For some programs, it can be useful or even necessary to allocate and (re-)use memory in your parallel code (e.g. your computation might require temporary buffers). The following section demonstrates common issues that can arise in such a scenario and, by means of a simple example, explains techniques to handle such cases safely. Specifically, we'll dicuss (1) how task-local storage (TLS) can be used efficiently and (2) how channels can be used to organize per-task buffer allocation in a thread-safe manner.

Test case (sequential)

Let's say that we are given two arrays of matrices, As and Bs, and let's further assume that our goal is to compute the total sum of all pairwise matrix products. We can readily implement a (sequential) function that performs the necessary computations.

using LinearAlgebra: mul!, BLAS
BLAS.set_num_threads(1) #  for simplicity, we turn off OpenBLAS multithreading

function matmulsums(As, Bs)
    N = size(first(As), 1)
    C = Matrix{Float64}(undef, N, N)
    map(As, Bs) do A, B
        mul!(C, A, B)
        sum(C)
    end
end
matmulsums (generic function with 1 method)

Here, we use map to perform the desired operation for each pair of matrices, A and B. However, the crucial point for our discussion is that we want to use the in-place matrix multiplication LinearAlgebra.mul! in conjunction with a pre-allocated temporary buffer, the output matrix C. This is to avoid the temporary allocation per "iteration" (i.e. per matrix pair) that we would get with C = A*B.

For later comparison, we generate some random input data and store the result.

As = [rand(256, 16) for _ in 1:768]
Bs = [rand(16, 256) for _ in 1:768]

res = matmulsums(As, Bs);

How to not parallelize

The key idea for creating a parallel version of matmulsums is to replace the map by OhMyThreads' parallel tmap function.
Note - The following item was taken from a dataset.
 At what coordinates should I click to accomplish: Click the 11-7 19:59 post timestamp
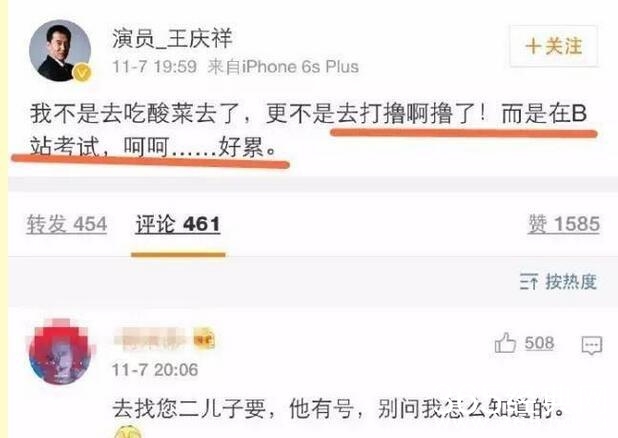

However, because we re-use C, this isn't entirely trivial. Someone new to parallel computing might be tempted to parallelize matmulsums like this:

using OhMyThreads: tmap

function matmulsums_race(As, Bs)
    N = size(first(As), 1)
    C = Matrix{Float64}(undef, N, N)
    tmap(As, Bs) do A, B
        mul!(C, A, B)
        sum(C)
    end
end
matmulsums_race (generic function with 1 method)

Unfortunately, this doesn't produce the correct result.
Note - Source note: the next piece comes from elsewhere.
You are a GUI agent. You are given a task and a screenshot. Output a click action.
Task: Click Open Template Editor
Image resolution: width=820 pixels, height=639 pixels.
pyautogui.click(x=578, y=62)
res_race = matmulsums_race(As, Bs)
res ≈ res_race
false

In fact, it doesn't even always produce the same result (check for yourself)! The reason is that there is a race condition: different parallel tasks are trying to use the shared variable C simultaneously leading to non-deterministic behavior. Let's see how we can fix this.
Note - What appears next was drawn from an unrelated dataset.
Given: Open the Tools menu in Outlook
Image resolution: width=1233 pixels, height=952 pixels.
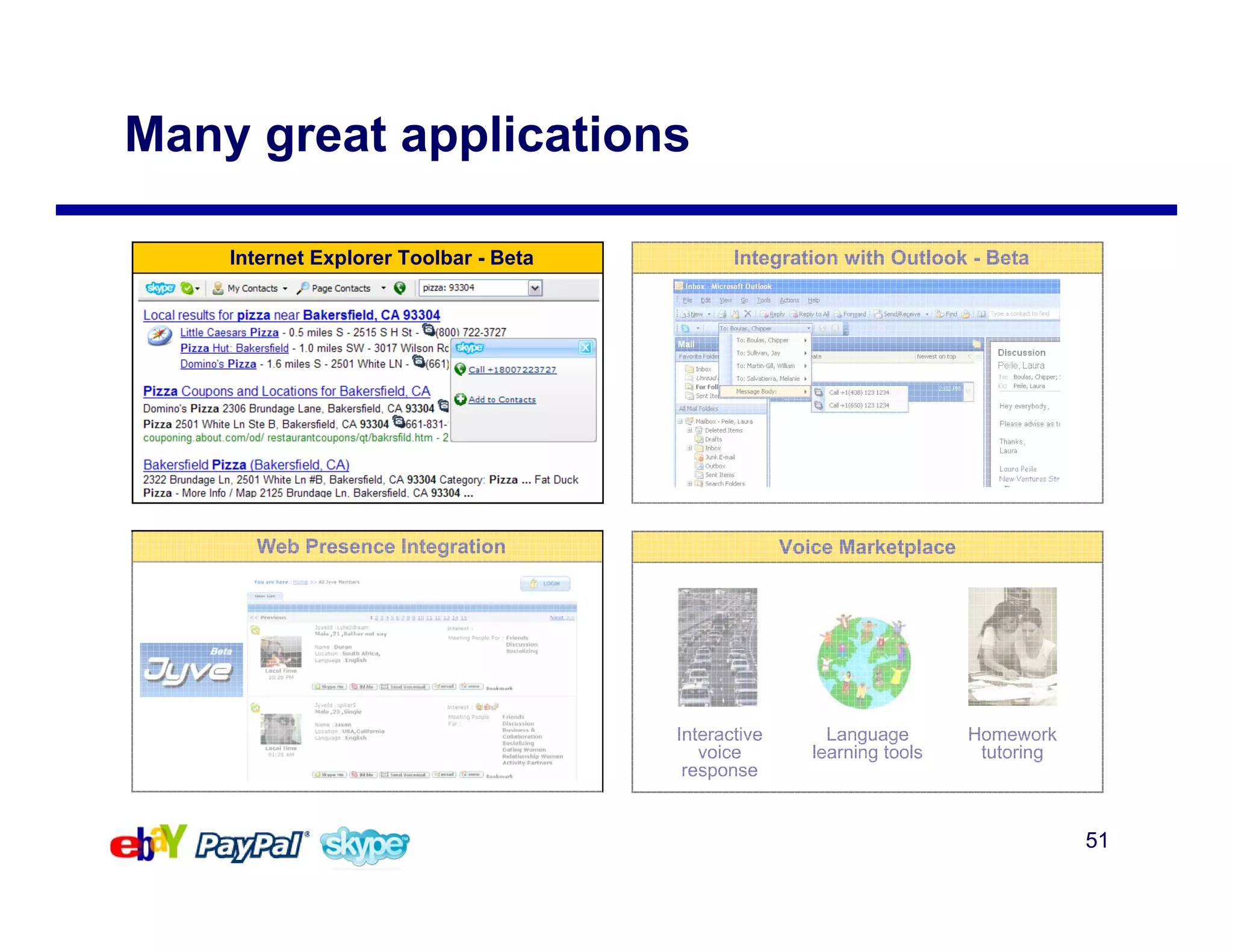Looking at the screenshot, I should 763,300.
The naive (and inefficient) fix

A simple solution for the race condition issue above is to move the allocation of C into the body of the parallel tmap:

function matmulsums_naive(As, Bs)
    N = size(first(As), 1)
    tmap(As, Bs) do A, B
        C = Matrix{Float64}(undef, N, N)
        mul!(C, A, B)
        sum(C)
    end
end
matmulsums_naive (generic function with 1 method)

In this case, a separate C will be allocated for each iteration such that parallel tasks no longer mutate shared state. Hence, we'll get the desired result.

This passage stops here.